* Text segment
########
There was a glitch in the layout of the NER tool which caused section labels to be chopped off at the margin, only in notebooks. Thats has been fixed by moving some CSS code from one file to an other.

12.2.7

2024-01-23

There were issues with starting up the Text-Fabric browser:

  • If the system could not start the browser, the TF stopped the webserver. That is not helpful, because one can always open a browser and enter the url in the address bar. Now TF shows the url rather prominently when it does not open a browser.
  • If debug mode is on, Flask reloads the whole process, and that might include opening the browser as well. Now Flask only opens the browser after the startup of the webserver, and not anymore after successive reloads.

12.2.6

2024-01-15

Somehow the express way of downloading data (via complete.zip attached to the latest release) did not get triggered in all cases where it should. It is now triggered in more cases than before.

12.2.5

2023-12-18

Small fix in NER browser: prevent submitting the form if the focus is in a textarea field or in an input field that does not have type=submit.

12.2.3,4

2023-12-09

Writing support for Ugaritic, thanks to Martijn Naaijer and Christian Højgaard for converting a Ugaritic corpus to TF.
########
* Raw data
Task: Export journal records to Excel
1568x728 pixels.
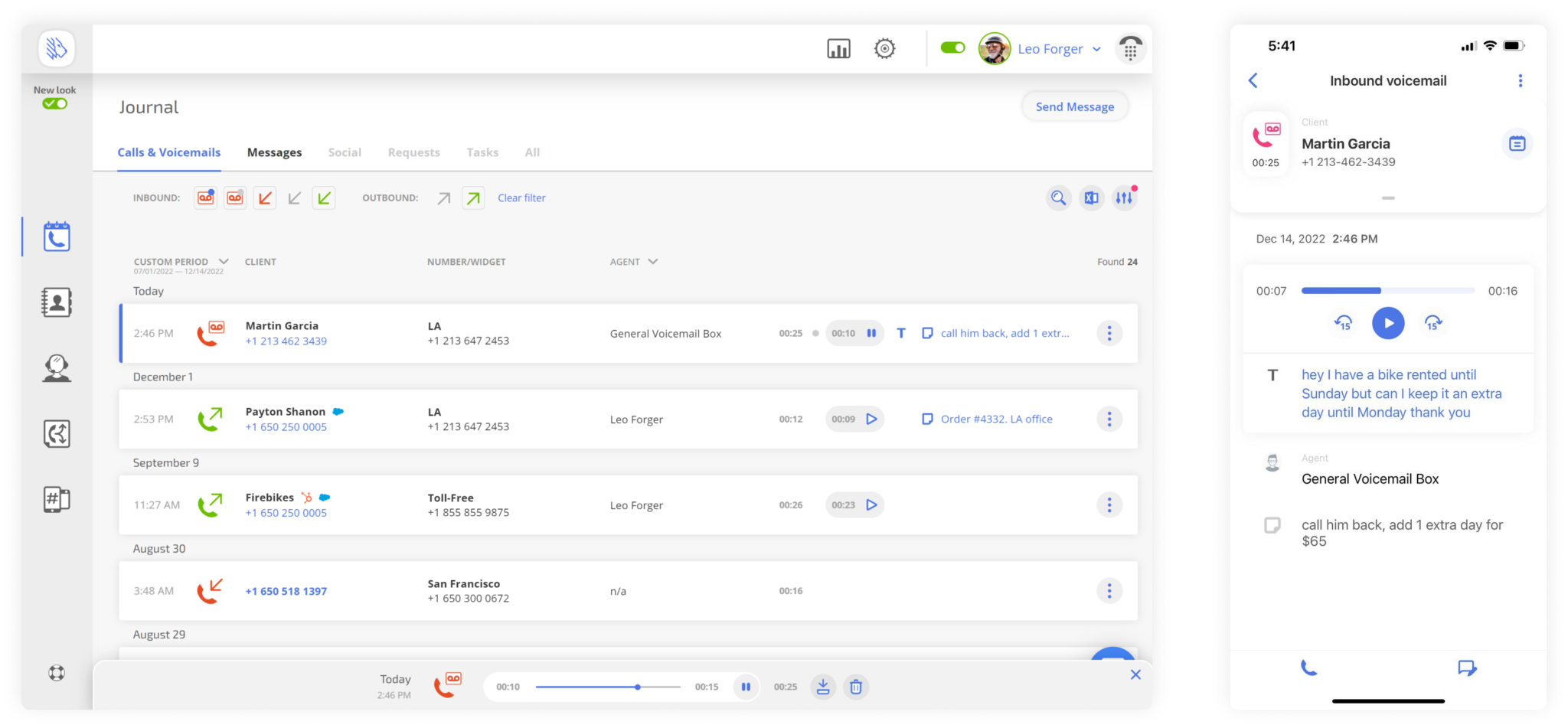Action: [x=1091, y=198]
########
* Written tasks
A. List every release date that appears in the Text-Fabric release notes.
B. Please write what comes next in the Text-Fabric release notes, picking up after the last sentence shown.

* Task-by-task results
A.
2024-01-23
2024-01-15
2023-12-18
2023-12-09

B.
Fix in display functions (continued):

  • The logic of feature display, fixed in the previous version, was not effective when things are displayed in the TF browser. Because in the TF browser the features of the last query were passed as extraFeatures instead of tupleFeatures. This has been fixed by using tupleFeatures in the TF browser as well.

12.2.2

2023-12-02

Fix in display functions, thanks to Tony Jurg:

  • if you do A.pretty(x, queryFeatures=False, extraFeatures="yy zz") the extra features were not shown. So there was no obvious way to control exactly the features that you want to show in a display. That has been fixed. Further clarification: the node features that are used by a query are stored in the display option tupleFeatures. That is what causes them to be displayed in subsequent display statements. You can also explicitly set/pass the tupleFeatures parameter. However, the fact that queryFeatures=False prohibited the display of features mentioned in extraFeatures was against the intuitions.

Improvements in the PageXML conversion.

  • There are token features str, after that reflect the logical tokens
  • There are token features rstr, rafter that reflect the physical tokens
  • The distincition between logical and physical is that physical token triplets with the soft hyphen as the middle one, are joined to one logical token; this happens across line boundaries, but also region and page boundaries.

12.2.0,1

2023-11-28

New conversion tool: from PageXML. Still in its infancy. It uses the PageXML tools by Marijn Koolen.

For an example see translatin/logic.

Fix:

  • TF did not fetch an earlier version of a corpus if the newest release contains a complete.zip (which only has the latest version).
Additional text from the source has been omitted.